Safe Haskell	None

Text.Reform.Happstack

Description

Support for using Reform with the Haskell Web Framework Happstack. http://happstack.com/

Synopsis

Documentation

environment :: Happstack m => Environment m [Input]Source

create an Environment to be used with runForm

happstackEitherForm Source

Arguments

:: Happstack m
=> ([(Text, Text)] -> view -> view)	wrap raw form html inside a form tag
-> Text	form prefix
-> Form m [Input] error view proof a	Form to run
-> m (Either view a)	Result

similar to 'eitherForm environment' but includes double-submit (Cross Site Request Forgery) CSRF protection.

The form must have been created using happstackViewForm

see also: happstackEitherForm.

happstackView Source

Arguments

:: Happstack m
=> ([(Text, Text)] -> view -> view)	wrap raw form html inside a `<form>` tag
-> Text
-> view
-> m view

Utility Function: wrap the view in a <form> that includes double-submit CSRF protection.

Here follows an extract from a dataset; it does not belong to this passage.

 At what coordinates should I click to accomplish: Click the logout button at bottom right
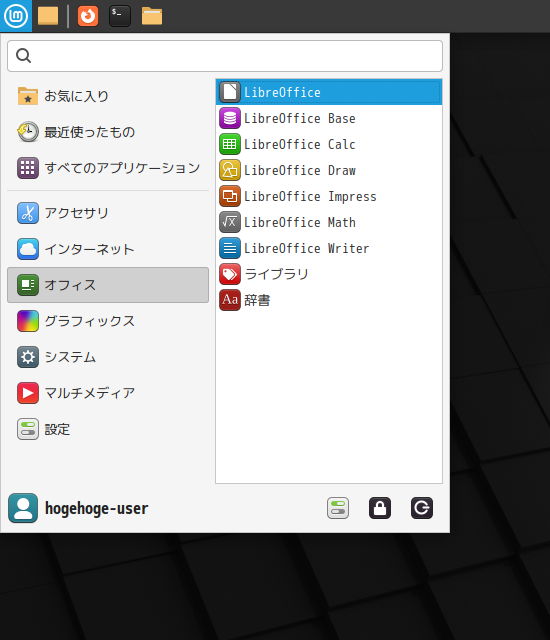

calls addCSRFCookie to set the cookie and adds the token as a hidden field.

see also: happstackViewForm, happstackEitherForm, checkCSRF

addCSRFCookie Source

Arguments

:: Happstack m
=> Text	name to use for the cookie
-> m Text

Utility Function: add a cookie for CSRF protection

getCSRFCookie :: Happstack m => Text -> m Text Source

Utility Function: get CSRF protection cookie

checkCSRF :: Happstack m => Text -> m ()Source

Utility Function: check that the CSRF cookie and hidden field exist and are equal

If the check fails, this function will call:

 escape $ forbidden (toResponse "CSRF check failed.")

csrfName :: Text Source

generate the name to use for the csrf cookie

Currently this returns the static cookie reform-csrf. Using the prefix would allow

reformSingle Source

Arguments

:: (ToMessage b, Happstack m, Alternative m, Monoid view)
=> ([(Text, Text)] -> view -> view)	wrap raw form html inside a form tag
-> Text	prefix
-> (a -> m b)	handler used when form validates
-> Maybe ([(FormRange, error)] -> view -> m b)	handler used when form does not validate
-> Form m [Input] error view proof a	the formlet
-> m view

This function allows you to embed a a single Form into a HTML page.

In general, you will want to use the reform function instead, which allows more than one Form to be used on the same page.

see also: reform

reform Source

Arguments

:: (ToMessage b, Happstack m, Alternative m, Monoid view)
=> ([(Text, Text)] -> view -> view)	wrap raw form html inside a `<form>` tag
-> Text	prefix
-> (a -> m b)	success handler used when form validates
-> Maybe ([(FormRange, error)] -> view -> m b)	failure handler used when form does not validate
-> Form m [Input] error view proof a	the formlet
-> m view

this function embeds a Form in an HTML page.

When the page is requested with a GET request, the form view will be rendered.

When the page is requested with a POST request, the form data will be extracted and validated.

If a value is successfully produced the success handler will be called with the value.

On failure the failure handler will be called. If no failure handler is provided, then the page will simply be redisplayed. The form will be rendered with the errors and previous submit data shown.

The first argument to reform is a function which generates the <form> tag. It should generally come from the template library you are using, such as the form function from reform-hsp.

The [(String, String)] argument is a list of '(name, value)' pairs for extra hidden fields that should be added to the <form> tag. These hidden fields are used to provide cross-site request forgery (CSRF) protection, and to support multiple forms on the same page.